WORK TASK: The lines wanted are those from the one containing "You are a GUI" to the last line of the entries below; output them exactly, leaving out pictures.

══════

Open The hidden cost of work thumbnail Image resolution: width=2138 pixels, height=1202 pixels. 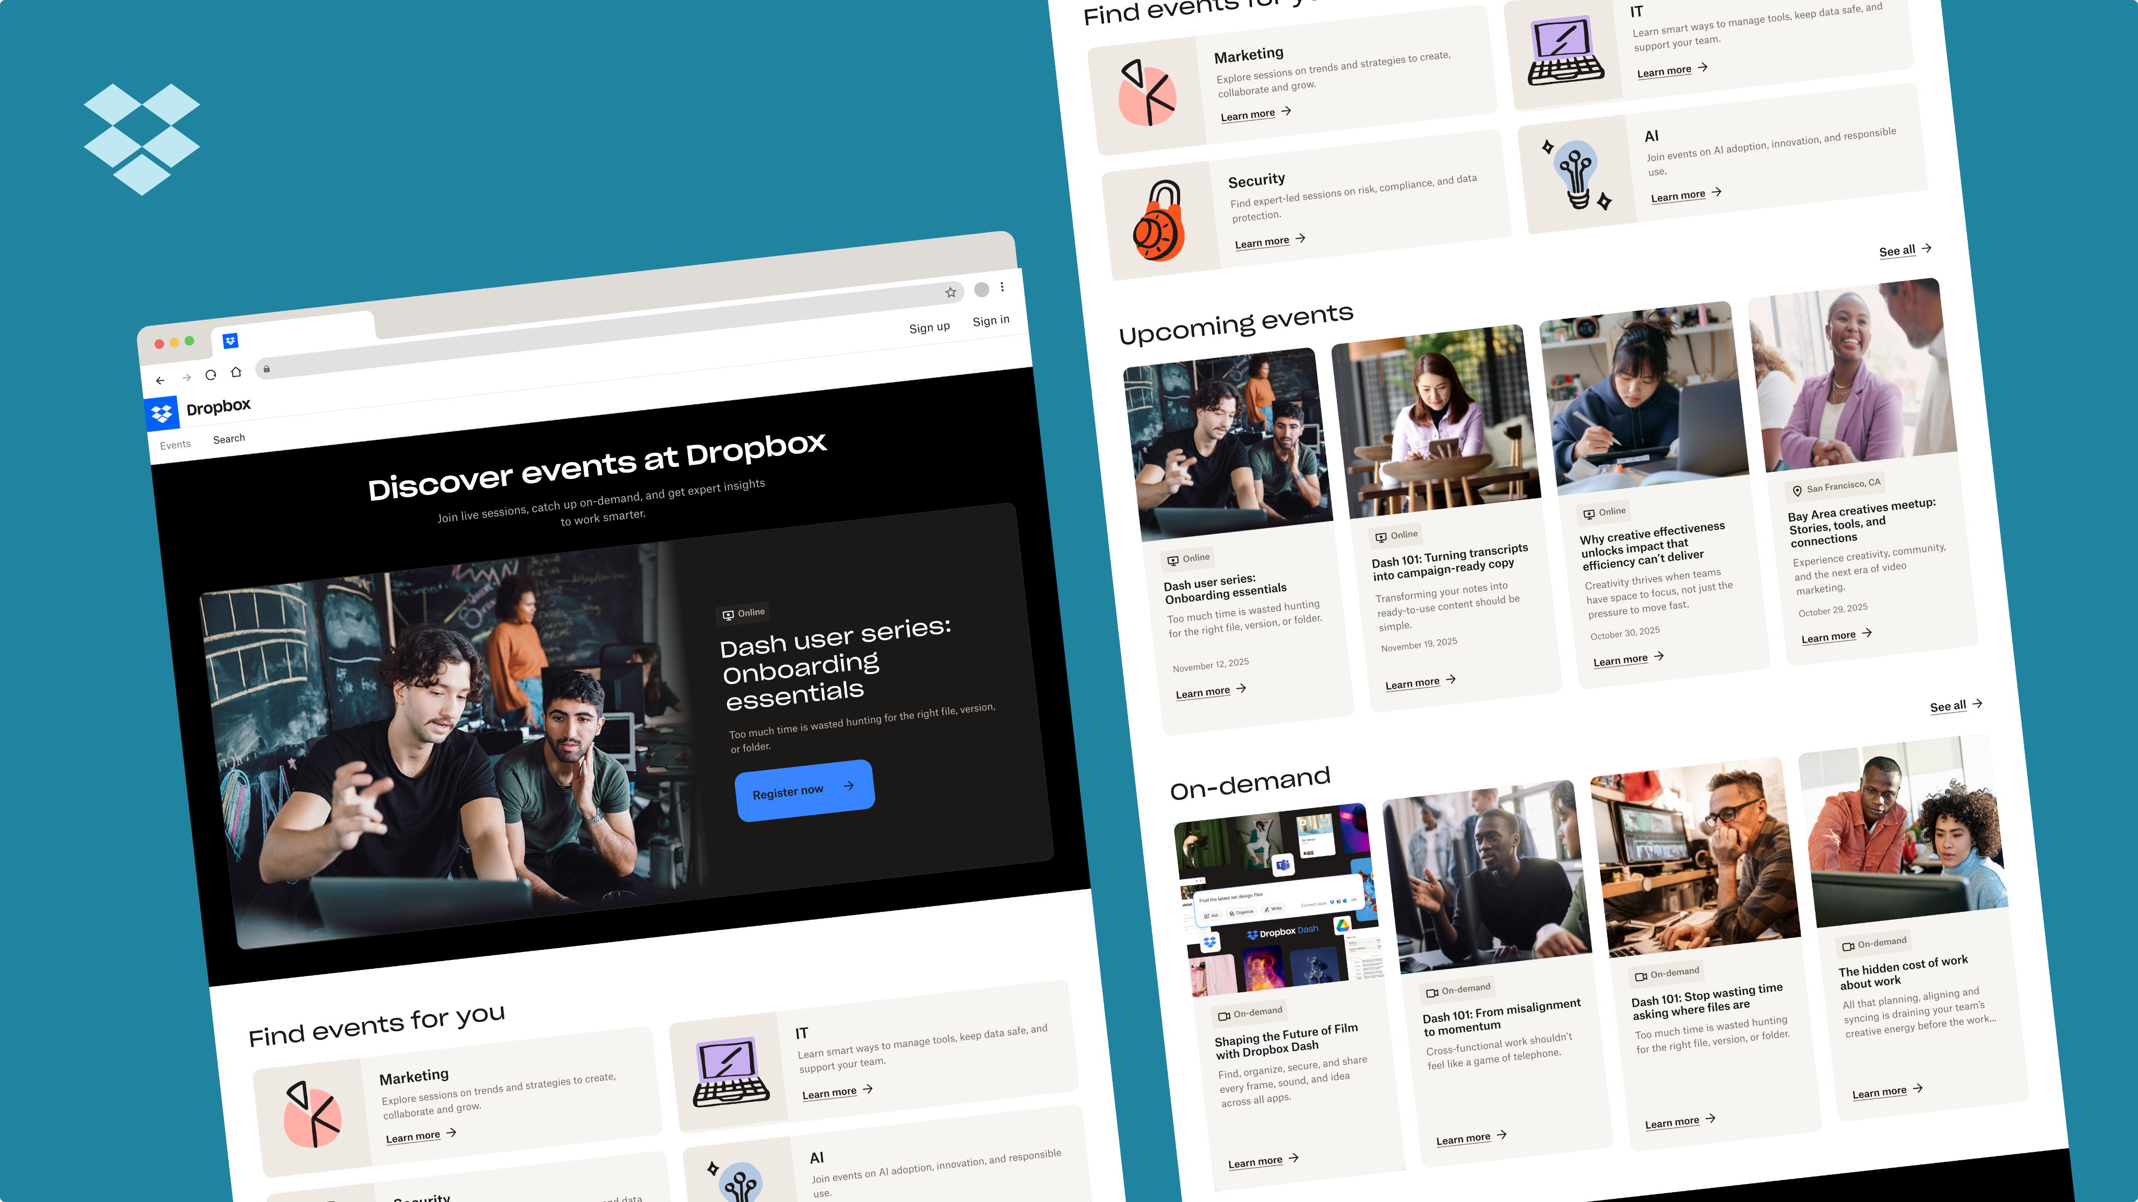pos(1905,834)
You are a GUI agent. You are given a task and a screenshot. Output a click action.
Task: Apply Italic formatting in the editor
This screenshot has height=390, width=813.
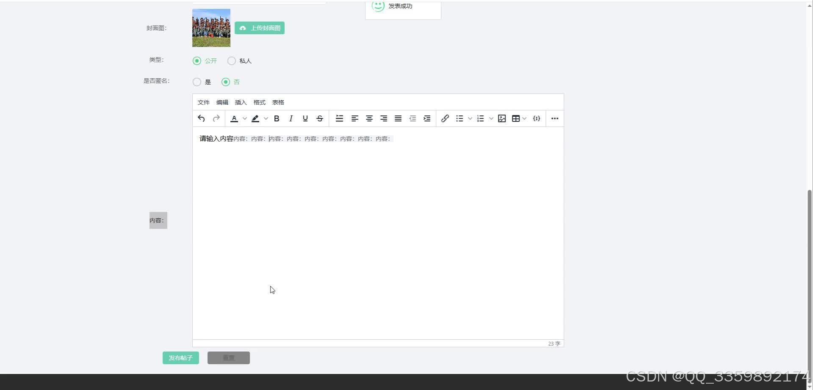point(290,118)
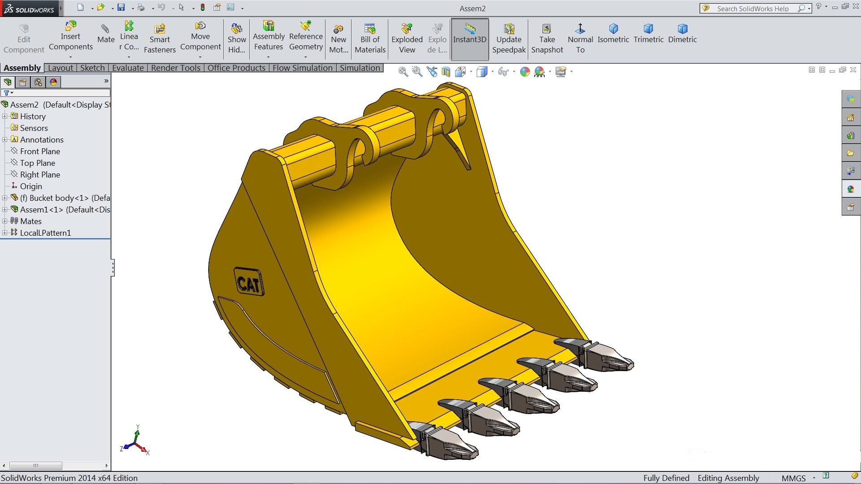The image size is (861, 484).
Task: Select the Mate tool
Action: pos(106,36)
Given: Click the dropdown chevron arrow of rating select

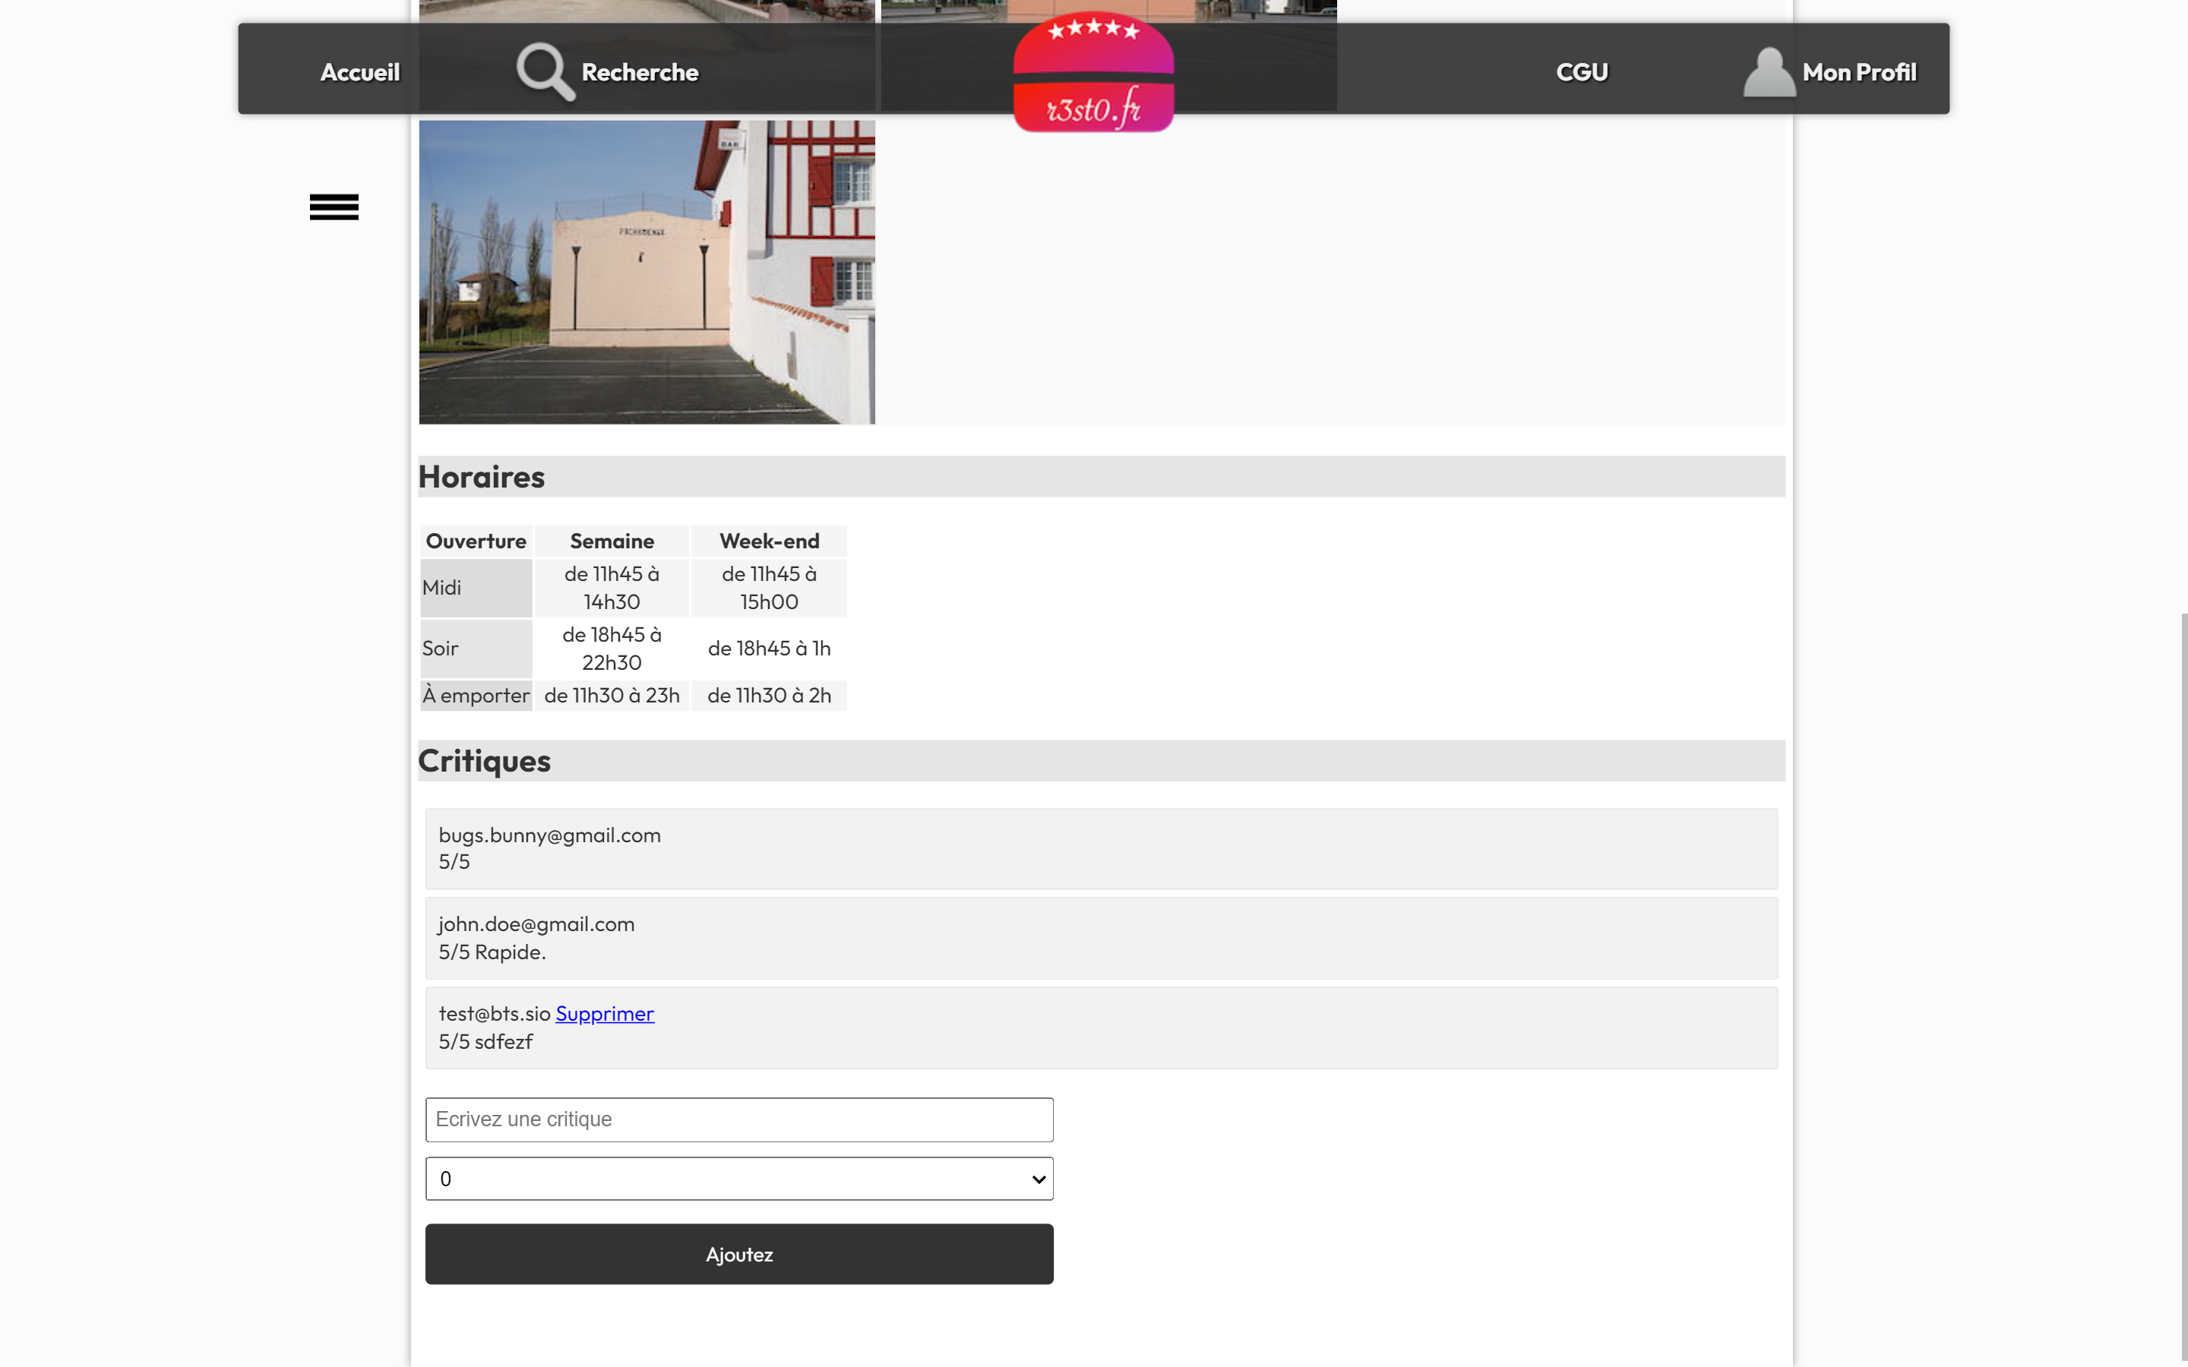Looking at the screenshot, I should (1038, 1179).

══════

ANSWER SPACE:
You are a GUI agent. You are given a task and a screenshot. Output a click action.
Task: Apply Italic formatting in the editor
This screenshot has height=390, width=813.
point(290,118)
The image size is (861, 484).
Task: Select the Mate tool
Action: pos(106,36)
Given: Click the dropdown chevron arrow of rating select

Looking at the screenshot, I should (1038, 1179).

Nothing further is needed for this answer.